> _Challenge_
Rewrite the lines from the one containing "Click the crown emoji in the post" through the one containing "click(x=245, y=146)", both included, as a numbered list with no blank lines. Leave the pictures out of your answer.

> _Source data_
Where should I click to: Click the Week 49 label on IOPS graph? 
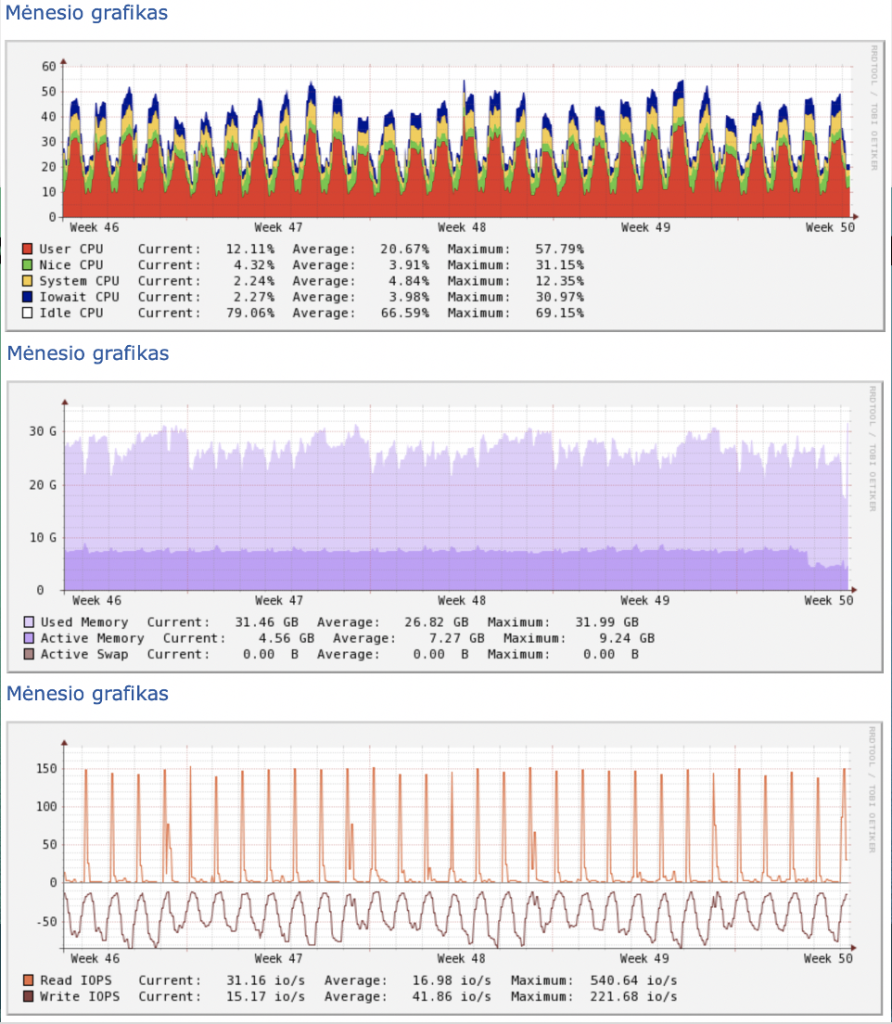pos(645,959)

--

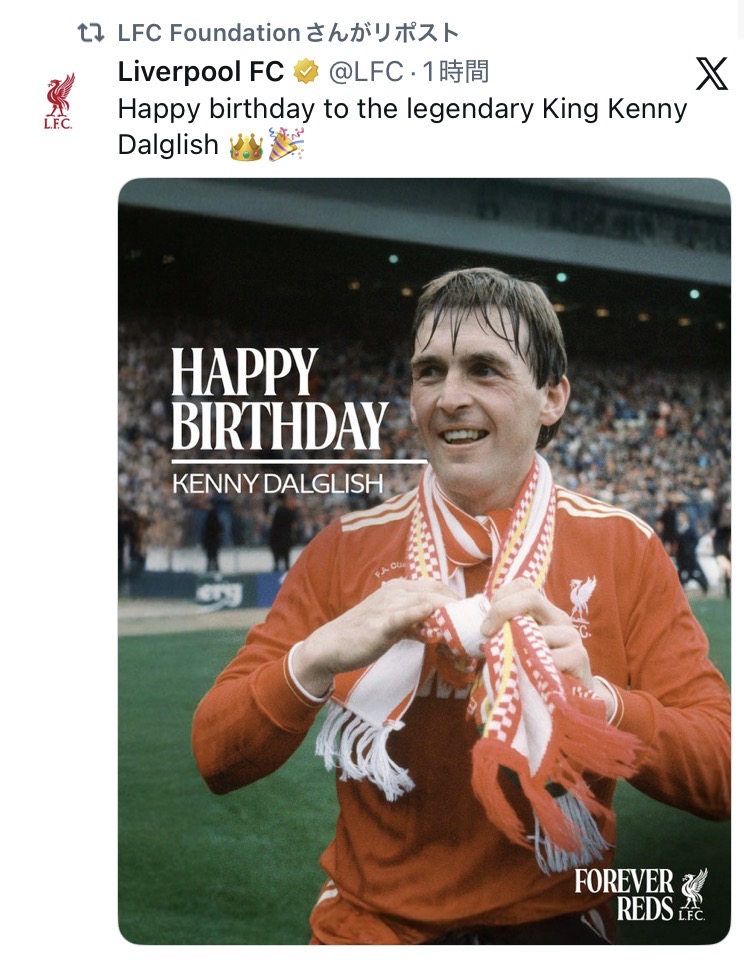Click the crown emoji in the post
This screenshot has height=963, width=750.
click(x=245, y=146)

> _Finished exercise_
1. Click the crown emoji in the post
2. This screenshot has height=963, width=750.
3. click(x=245, y=146)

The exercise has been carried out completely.